たいへんだけどね。でもできたほうがいいよ。
ただおぼえるだけのことだから」
いんいちがいち、いんにがに、いんさんがさん・・
小さな小さな字が几帳面にならぶ。
「これを書いてくださったんですか。」
「いや、余計なことだとは思ったけどね。」
「わたしのために。」
「老婆心でね。じじいだけど。」
「今日、菊池さんが寝てないってききました。
準夜勤の看護師から。」
「昼間は出入りが多いからね。
家内もいるし、夜になるのを待ってたんだよ。
わるいねえ。それじゃあ看護師さんに心配かけちゃったな。」
「遺書書いてるんじゃないかって。」
「遺書か」、なるほどな。そりゃそうだ。
私と菊池さんは顔を見合わせてわらった。
「ああ、泣かないで。

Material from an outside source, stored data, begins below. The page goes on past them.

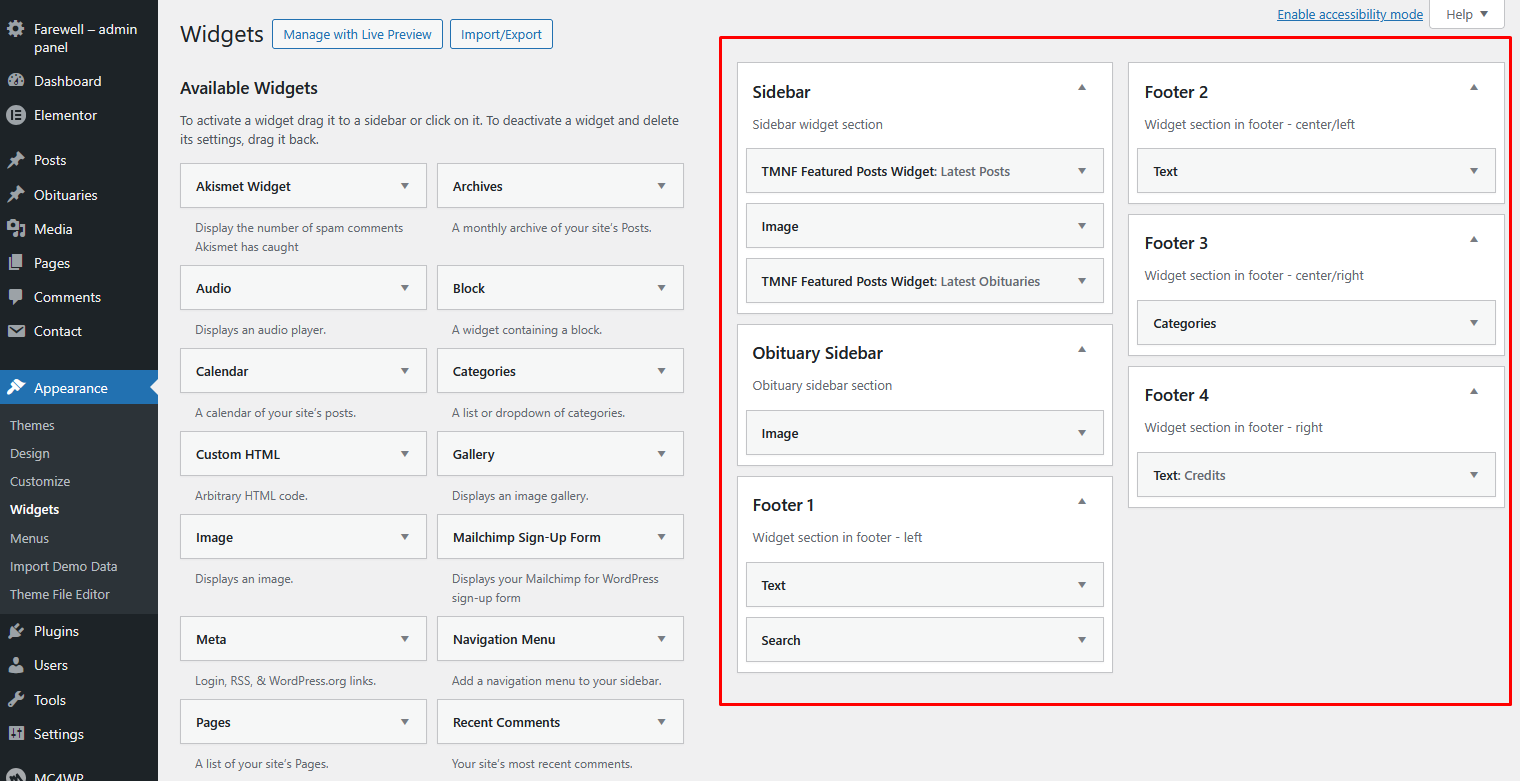Click the Posts pushpin icon
1520x781 pixels.
(x=16, y=160)
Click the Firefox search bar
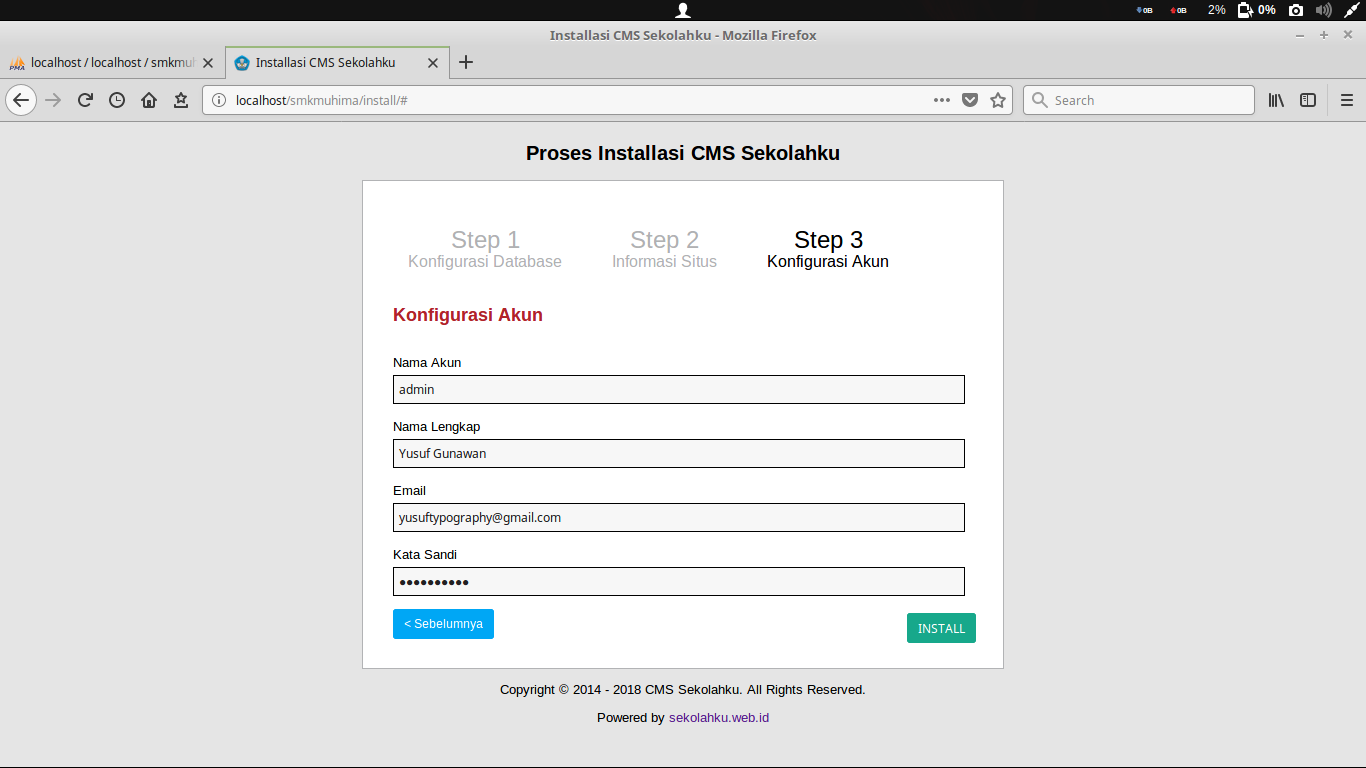The width and height of the screenshot is (1366, 768). [1138, 100]
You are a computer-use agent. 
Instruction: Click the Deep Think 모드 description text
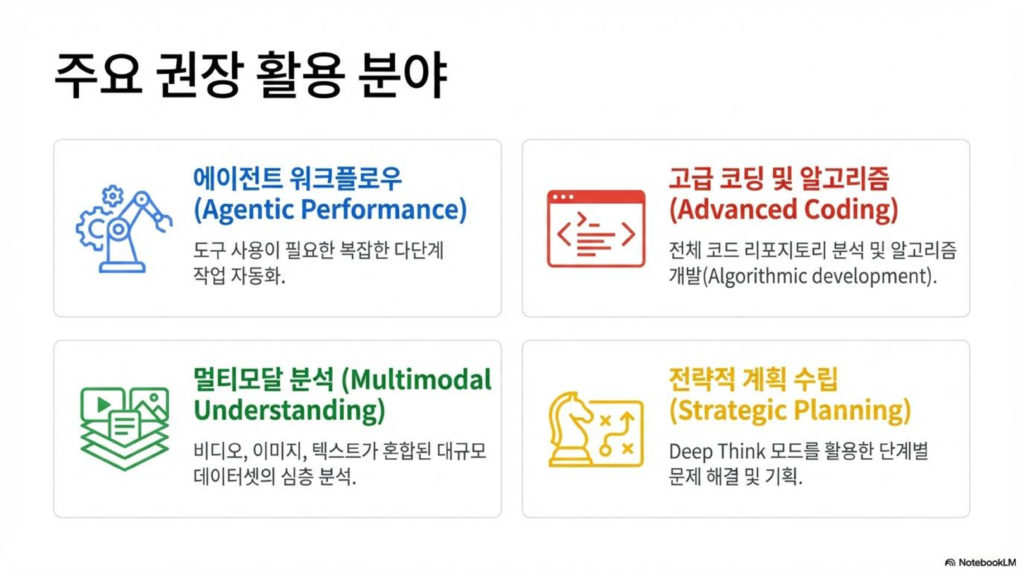pyautogui.click(x=799, y=451)
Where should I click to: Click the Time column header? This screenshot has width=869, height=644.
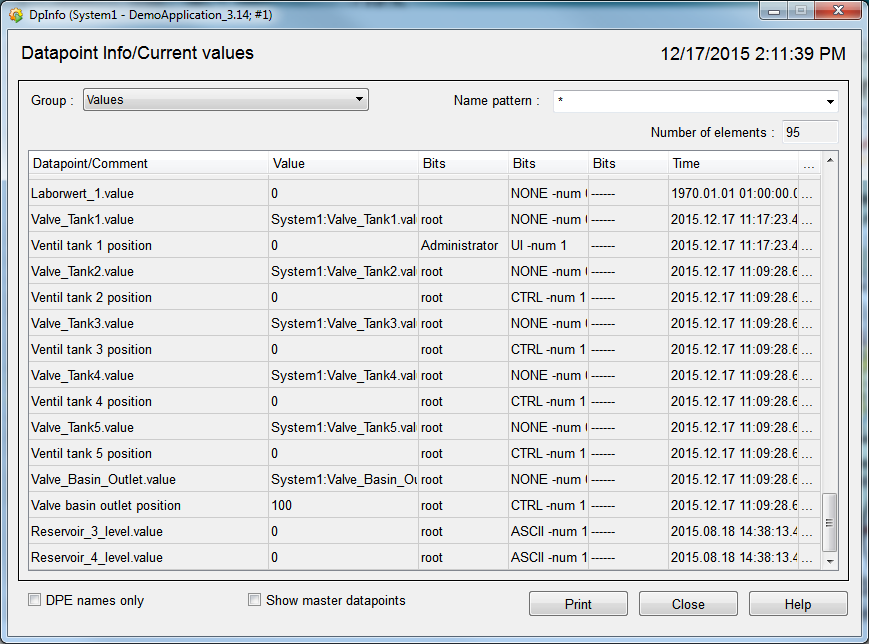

字がにじんじゃうから。」
菊池さんの言葉にはっとすると、いつの間にか、
紙がぬれて、四の段の字がにじんでいた。
「万年筆でかいたんだ。」
涙が紙に落ちていた。わたしは自分がわらいながら、
泣いていることに気づいた。
「ありがとうございます。」
自分の声なのに、とても遠くにきこえた。
ーーーーーー
「ねえ、はじめて注射させてくだっさったひとのこと、おぼえてる?」
コーヒーの入ったカップを持って、むかいあってすわったとたんに、師長が言った。
「え」
わたしがとっさのことにこたえられずにいると、師長はわらいだした。
「あなた、いつも『え』って言うのよね。」
「え」
「ほら。」
師長はますますわらった。わたしはあわてて後を続けた。
「そうですか?」
「そうよ。いつも警戒しているのよね。ひとを。」
どきりとした。
「友達少ないでしょう。友達いる?」
わたしはこたえられなかった。「え」さえ言えなかった。その通りだった。
「ごめん、ごめん。いいのよ。気にしないで。
でも、そんなに世界中のひとを警戒しないで。いいひともいるのよ。世の中には。」
ーーーーーー
セリフがいい。
深い。
何気ない会話に
メッセージが隠れている。
言葉が人に
力を与えている。
言葉を、人を、人生を
もう一度信じたくなる小説です。
和田アキ子の「あの鐘を鳴らすのはあなた」の歌詞を
思い出しました。
デビュー作はこちら。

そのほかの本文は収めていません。